What you should do.
The stretch wanted below opens at the line containing "Image resolution: width=1170" and closes at the line containing "This screenshot has width=1512, height=788.". Please return it exactly, with no other lines.

Working data.
============
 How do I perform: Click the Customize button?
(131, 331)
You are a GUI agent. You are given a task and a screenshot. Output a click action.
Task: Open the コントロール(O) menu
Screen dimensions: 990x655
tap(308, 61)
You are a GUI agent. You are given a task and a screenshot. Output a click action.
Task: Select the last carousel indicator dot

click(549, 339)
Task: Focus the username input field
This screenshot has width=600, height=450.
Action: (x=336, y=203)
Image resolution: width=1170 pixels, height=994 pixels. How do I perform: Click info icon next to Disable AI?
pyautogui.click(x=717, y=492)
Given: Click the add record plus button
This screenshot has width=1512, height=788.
============
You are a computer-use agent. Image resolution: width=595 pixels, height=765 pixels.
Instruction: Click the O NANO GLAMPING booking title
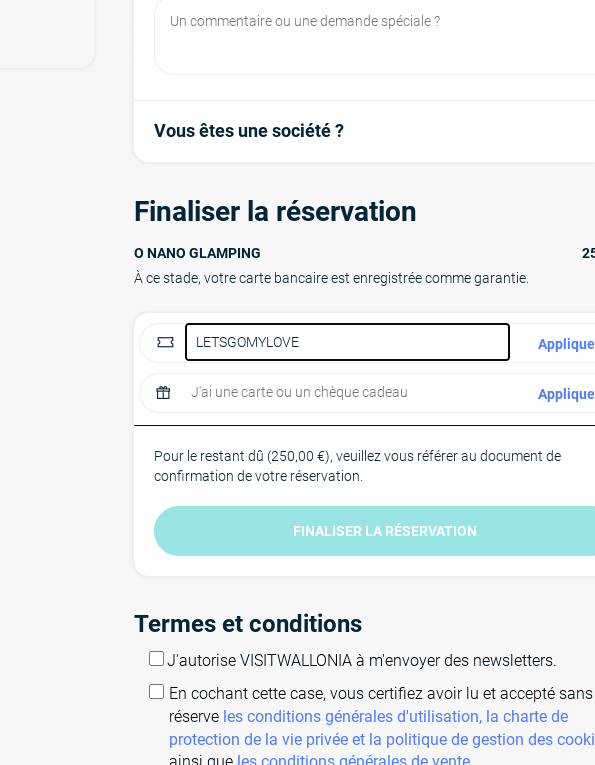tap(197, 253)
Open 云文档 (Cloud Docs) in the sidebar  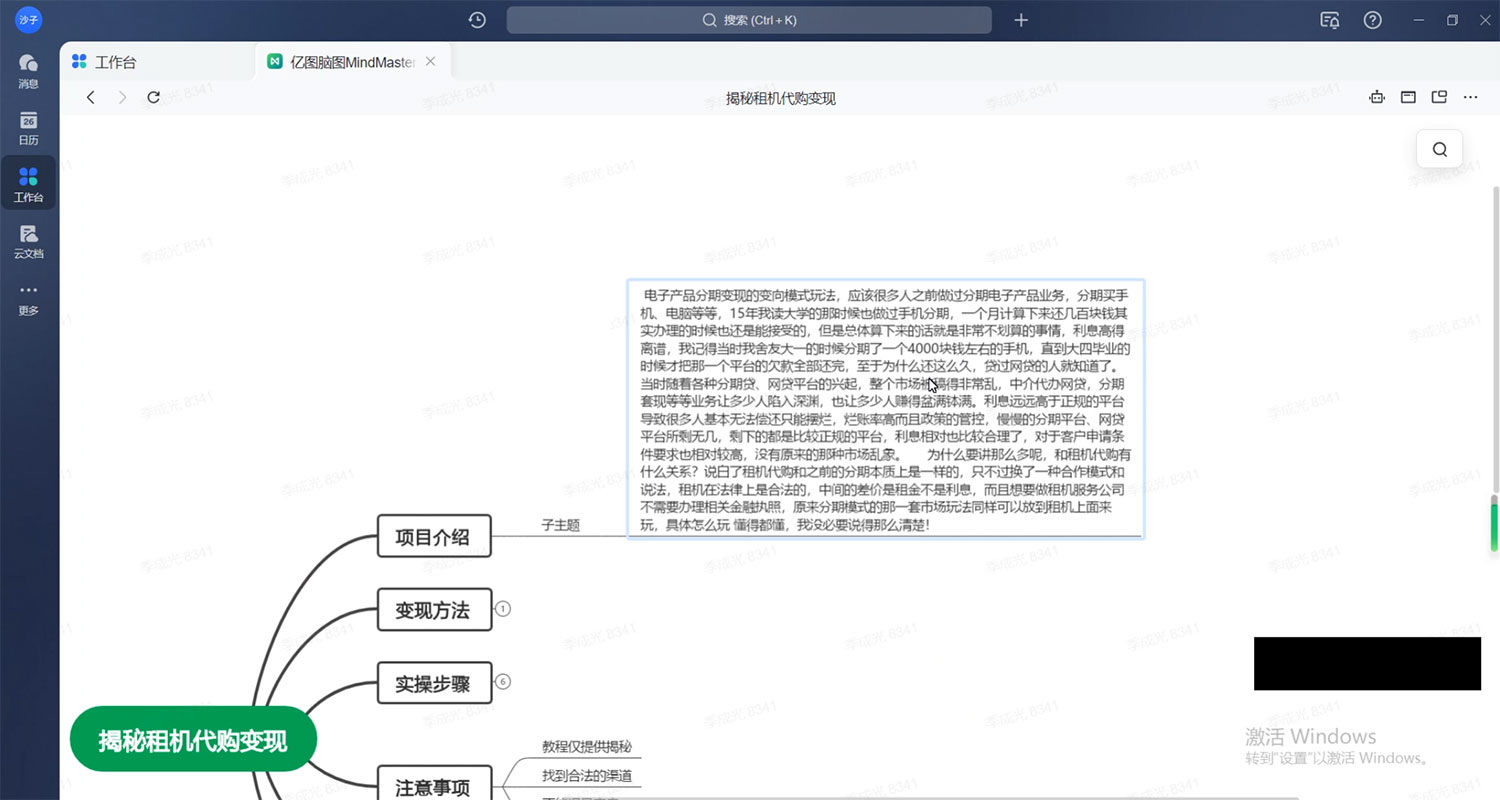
============
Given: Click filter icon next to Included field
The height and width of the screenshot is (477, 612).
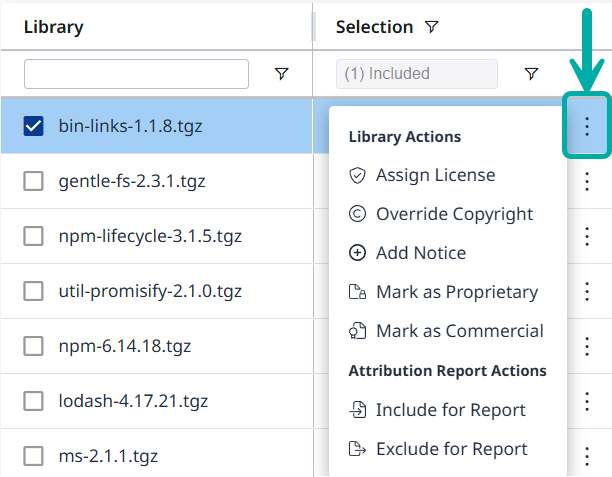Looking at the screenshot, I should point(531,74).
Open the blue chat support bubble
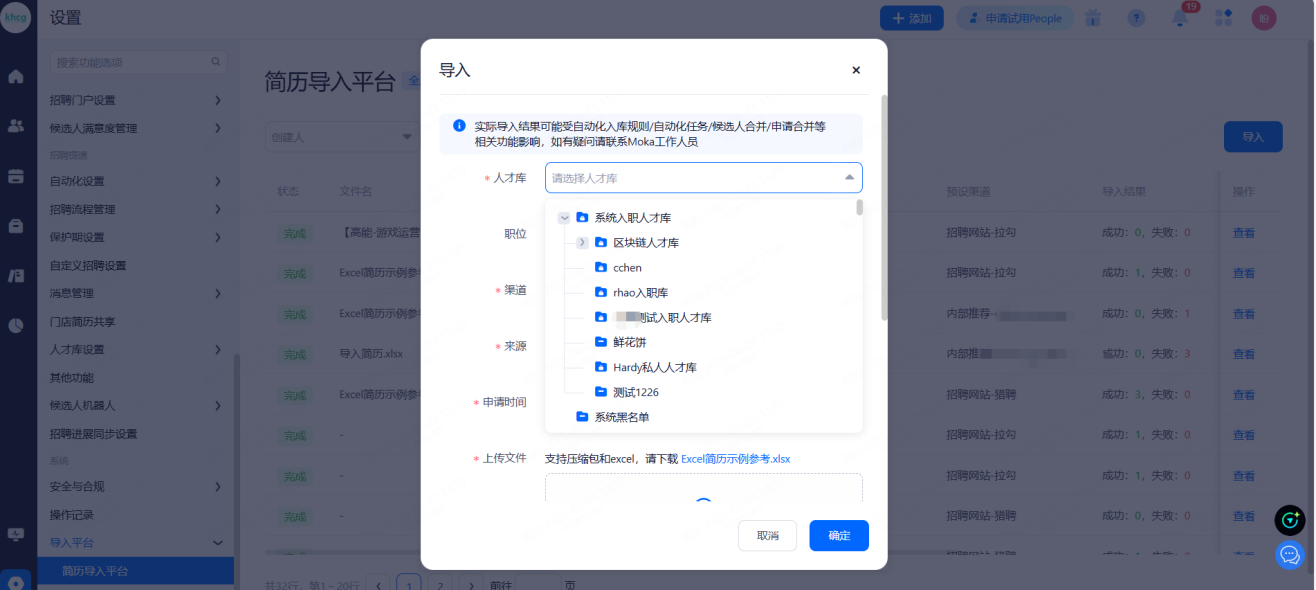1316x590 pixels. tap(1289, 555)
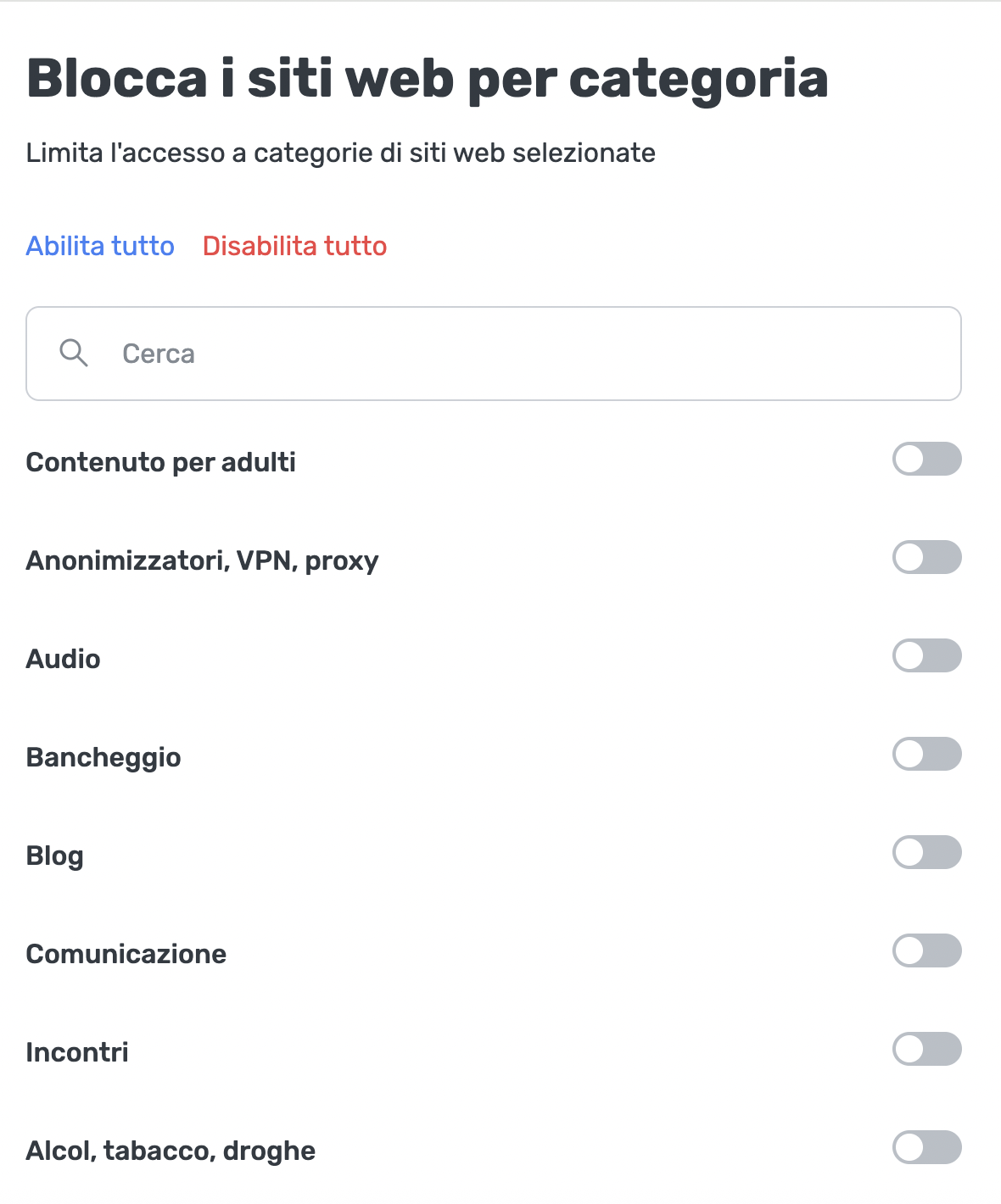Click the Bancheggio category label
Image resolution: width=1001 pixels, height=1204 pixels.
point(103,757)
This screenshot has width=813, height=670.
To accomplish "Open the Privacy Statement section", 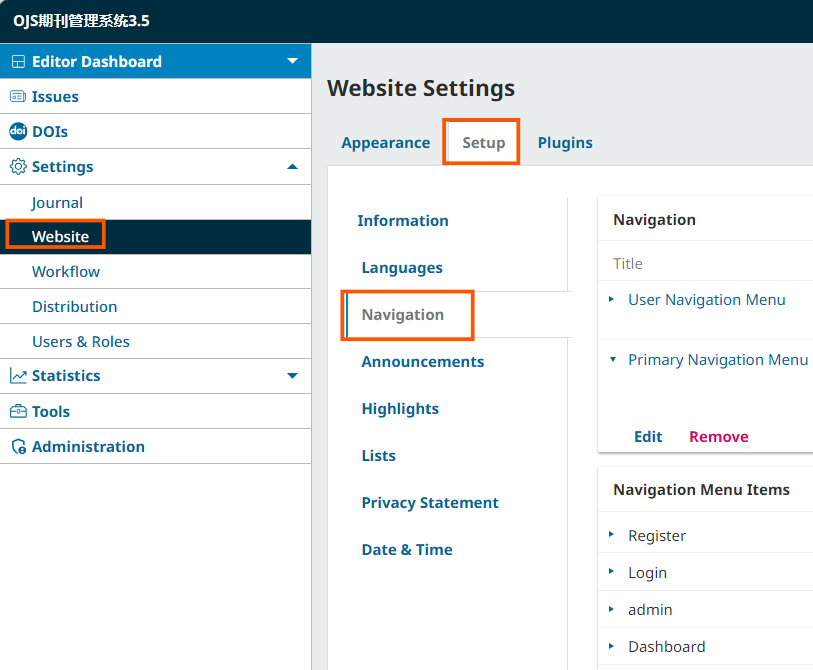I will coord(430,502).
============
Answer box.
Image resolution: width=1170 pixels, height=994 pixels. How do I perform: Click info icon next to Disable AI?
pyautogui.click(x=717, y=492)
Given: Click the add record plus button
This screenshot has width=1512, height=788.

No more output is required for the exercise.